INPUT =>
::::::::::

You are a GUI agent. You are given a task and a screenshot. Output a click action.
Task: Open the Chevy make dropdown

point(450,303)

::::::::::

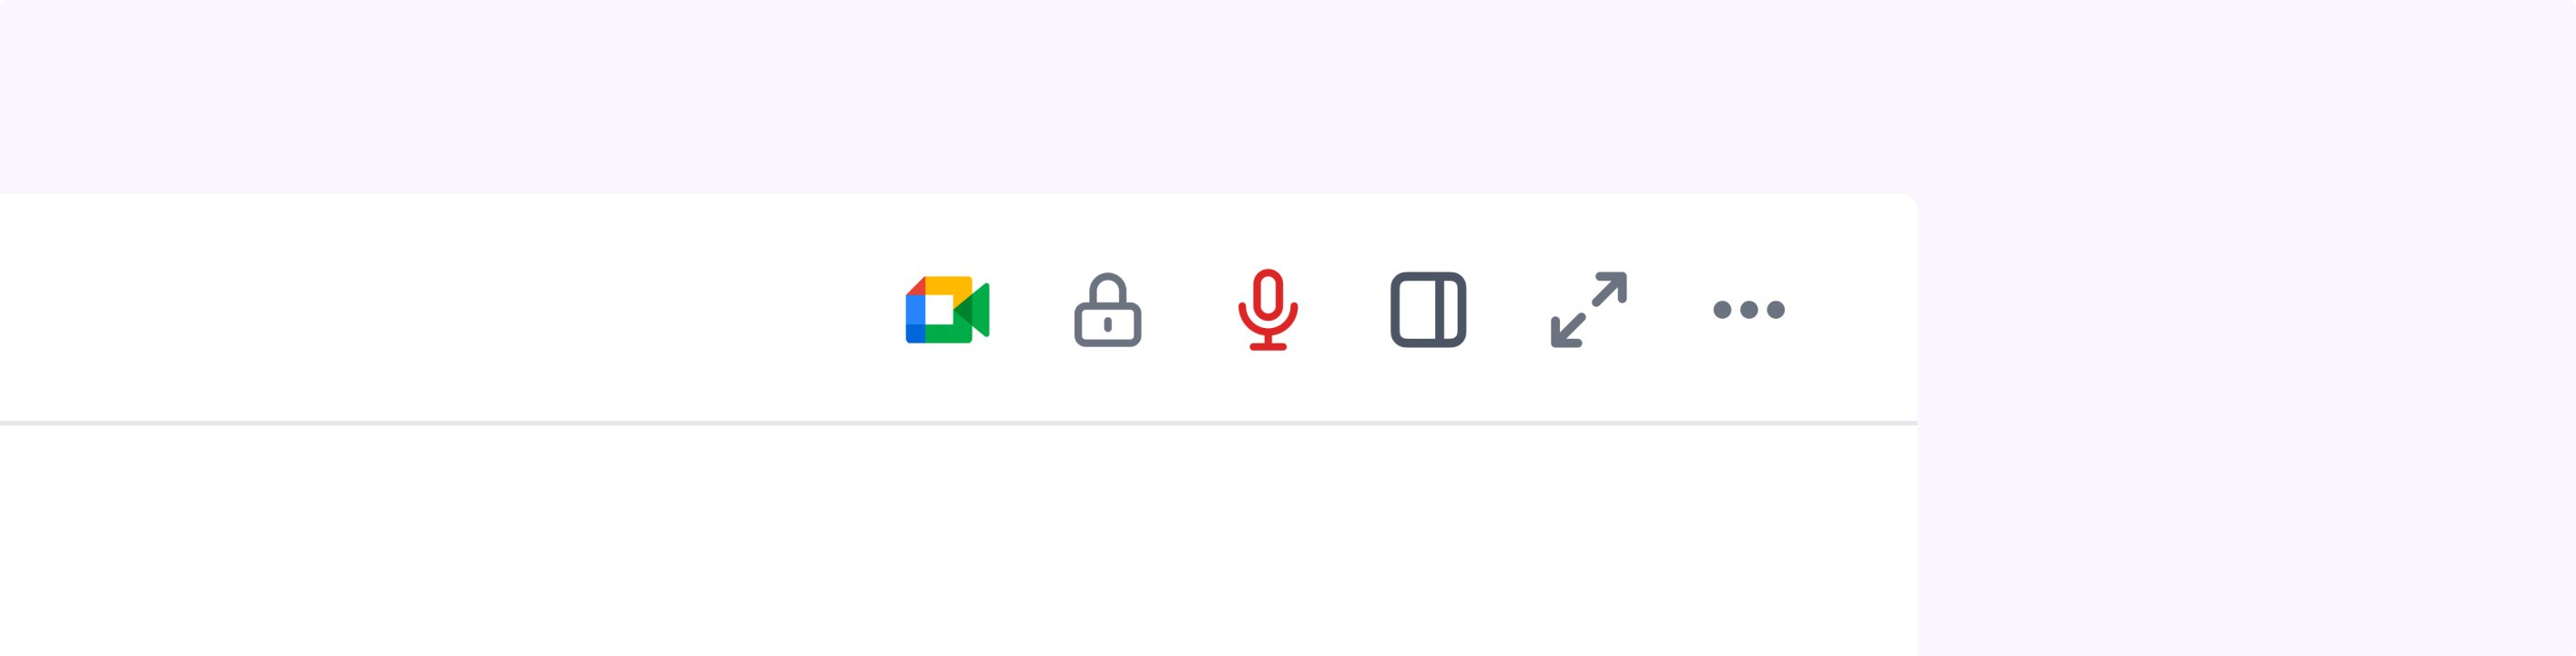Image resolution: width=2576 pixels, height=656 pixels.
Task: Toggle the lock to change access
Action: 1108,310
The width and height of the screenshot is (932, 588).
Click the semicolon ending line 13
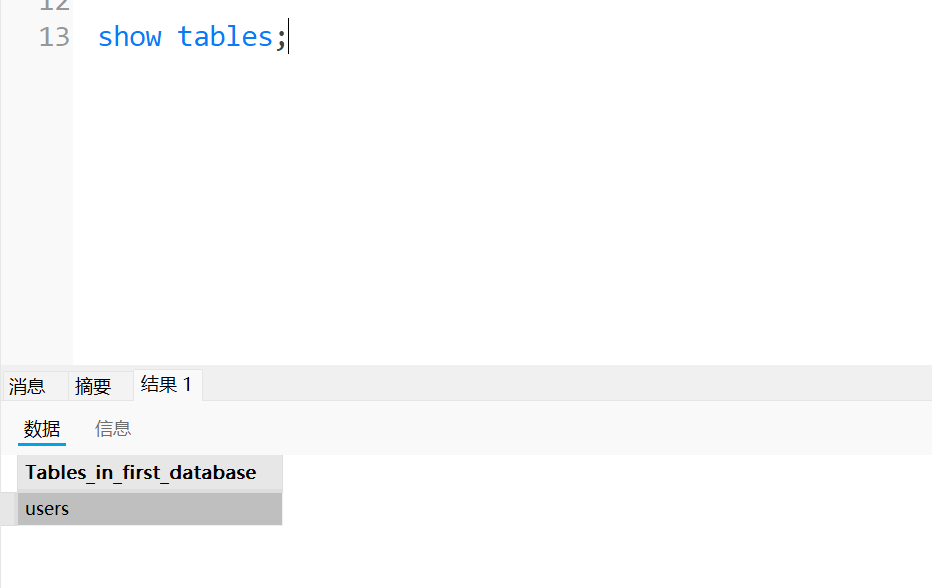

::::::::::

ABOUT THIS TASK => Look through the entries for the string "screenshot". Every line that has it belongs in the answer.

SOLUTION =>
You are a GUI agent. You are given a task and a screenshot. Output a click action.
The width and height of the screenshot is (932, 588).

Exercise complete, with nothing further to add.